Although they have kept a foothold in Manhattan, home is now in Washington, where their children attend Jewish schools and their house is routinely watched by paparazzi as they depart for work or go for a run. They live in a rented mansion in the Kalorama neighborhood, where they have courted groups of lawmakers and Washington hands in an effort to ease hyperpartisan tensions over cocktails and comfort food.

Jared Kushner and Ivanka Trump board Air Force One with their son, Joseph. Photo: Al Drago, New York Times

Their allies say this is a sign that the two, both children of businessmen, have adjusted to the market.

But intentionally or not, Kushner and Trump have redefined the expectations that people in their New York social circle once had that the two would be horrified by the president’s policies and change them.

“I never counted on it, but they themselves promoted the idea that they would save us,” said Hilary Rosen, a Democratic strategist who has been a vocal critic of the administration, before ticking off a list of policies Donald Trump has sought to dismantle.

As for separating immigrant families, she added, “How do they sleep at night?”

In response to critics like Ms Rosen, the couple have argued that they can temper Mr Trump only if he is willing to listen. And sometimes he has been: Ivanka Trump pushed for the expanded child tax credit in the tax cut bill that passed in 2017, and Mr Kushner has convinced the president that criminal justice reform is worthwhile, even as his attorney general remains a vocal opponent.
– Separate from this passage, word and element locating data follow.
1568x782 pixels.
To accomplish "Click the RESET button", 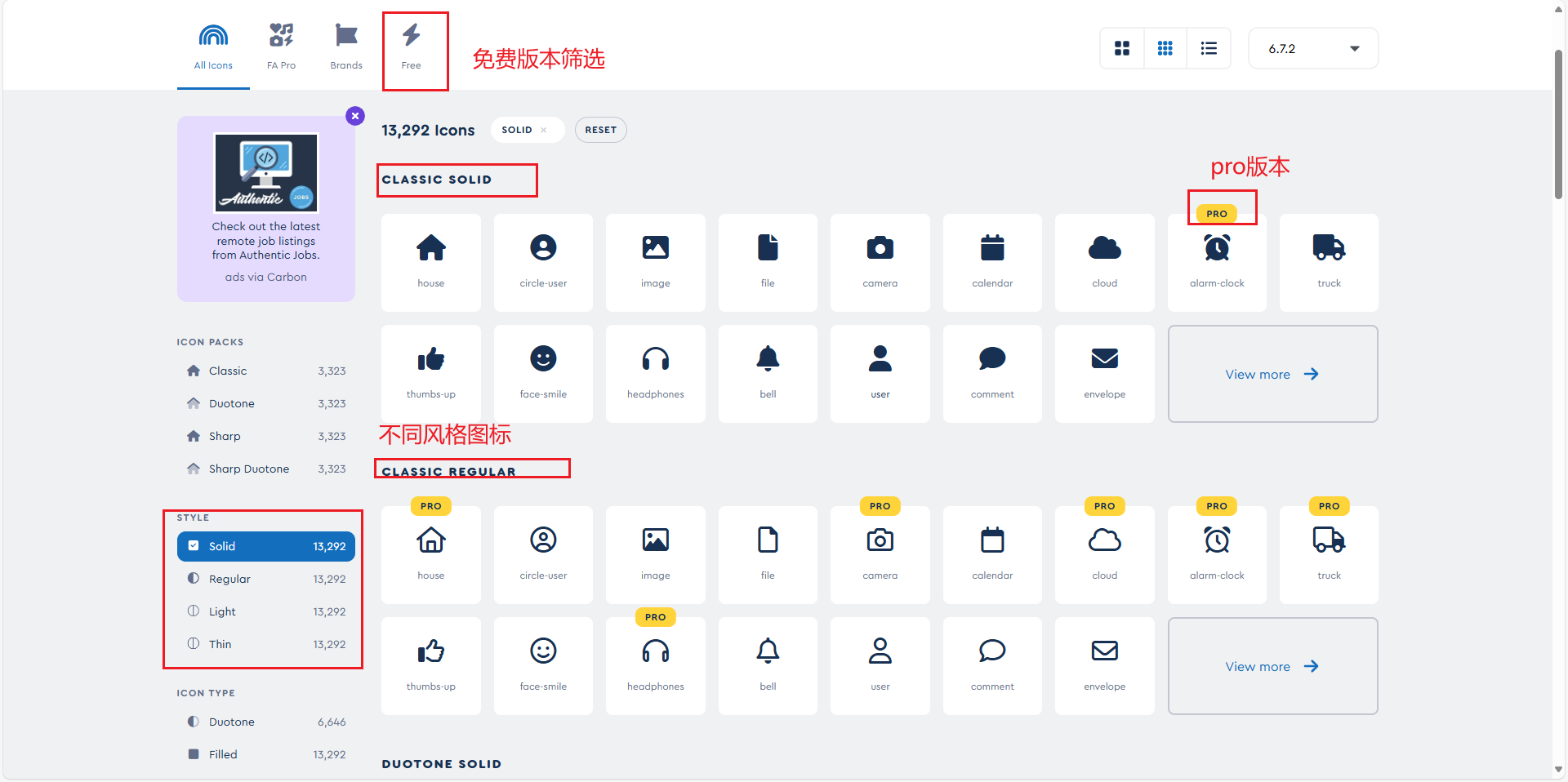I will point(600,130).
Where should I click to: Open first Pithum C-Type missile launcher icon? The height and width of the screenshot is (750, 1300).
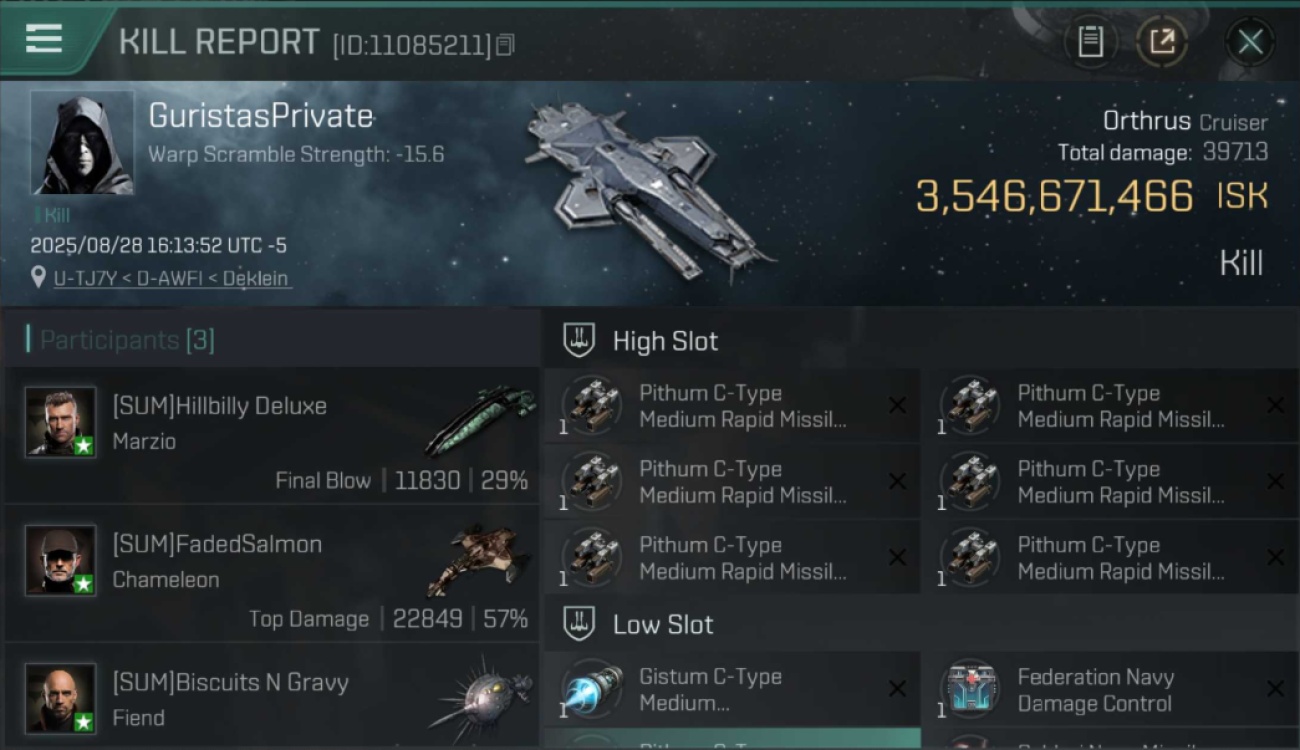(x=592, y=405)
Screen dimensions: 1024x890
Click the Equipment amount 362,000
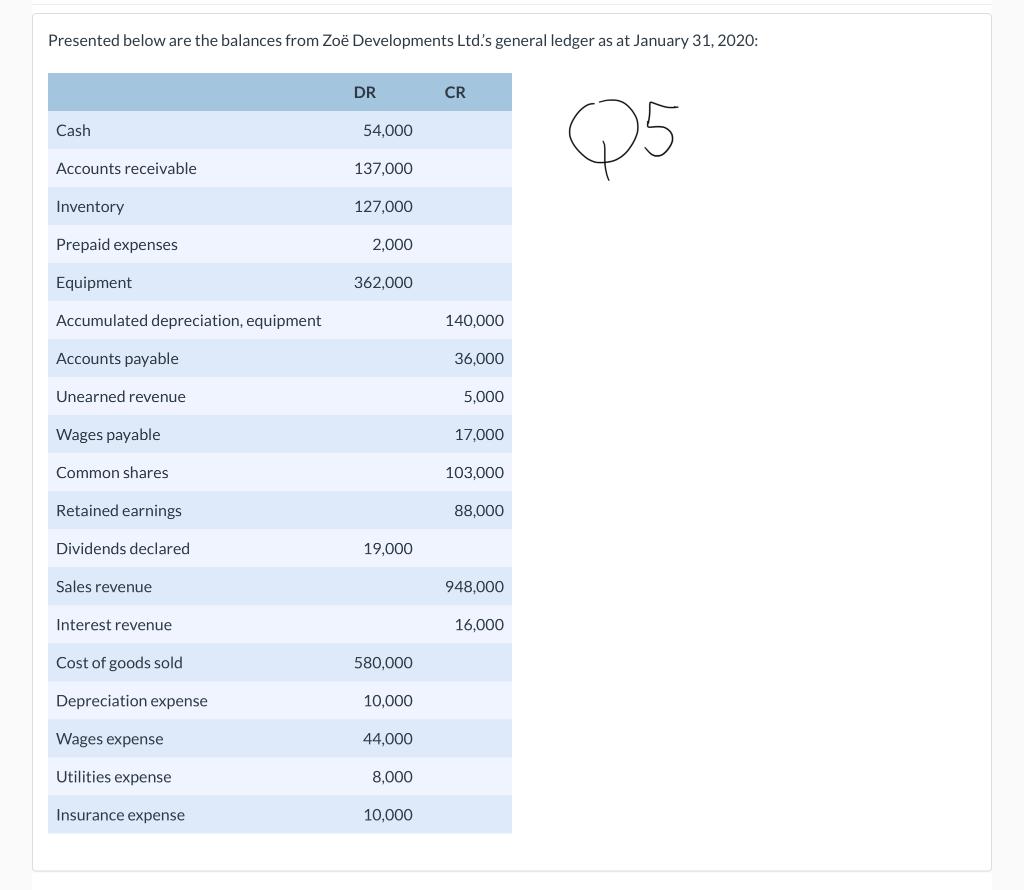click(383, 282)
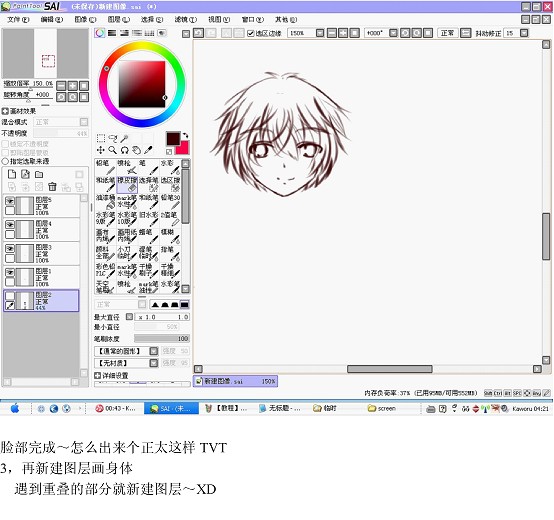Click the trash icon to delete layer
Image resolution: width=554 pixels, height=520 pixels.
click(x=52, y=186)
Mr Kushner appears to see himself as the custodian of Mr Trump’s political brand, offering his father-in-law “options”, and has spoken about clearing out the Republican Party of lingering resistance. He has privately said he has been taking action against “incompetence” and that any tensions are a result of fighting for his father-in-law’s best interests.

“I have greatly enjoyed working collaboratively with so many extraordinarily devoted and competent people,” Mr Kushner said through a spokesman a few hours before this article was published. “But those who have tried to undermine the president have found me to be an obstacle.”

His detractors say the friction stems from Mr Kushner’s meddling in things for which he is out of his depth, such as when the president, following his own preference, huddled with Mr Kushner and Ivanka Trump instead of his top policy advisers before his meeting with the North Korean leader, Kim Jong-un.

The couple’s allies insist that the expectations of their friends were way too high from the beginning, and that the admonitions to publicly denounce Donald Trump were never realistic or fair. They also say that the two have become more careful about how they engage with people, after early missteps.

Inside the White House, the couple’s influence is most felt in internal battles, particularly with aides they do not regard as loyal to their mission — or Donald Trump’s.

That is particularly true of Mr Kushner, who, critics say, shares his father-in-law’s desire for control. Over the course of Mr Trump’s campaign and presidency, Mr Kushner has been seen as trying to undercut or as being at odds with a long list of aides — some who remain, many who have left.

The list includes: Mr Trump’s first campaign manager, Corey Lewandowski; his first chief of staff, Reince Priebus, and his associates; his former chief strategist, Steve Bannon; Don McGahn, the White House counsel; White House counsellor Kellyanne Conway; the first head of the presidential transition, Chris Christie; former Secretary of State Rex Tillerson; Trump’s former personal lawyer, Michael Cohen; and his long-time lawyer Marc Kasowitz.

Their privileged permanence as family members has allowed them to outlast other aides in an environment where expectations have been shifted and, at times, lowered on their behalf.

Both husband and wife, like the president, are said to hang on to grudges, but Mr Kushner is far more transactional than his wife. Like his father-in-law, he appears to convince himself that fights did not happen if someone has become useful to him.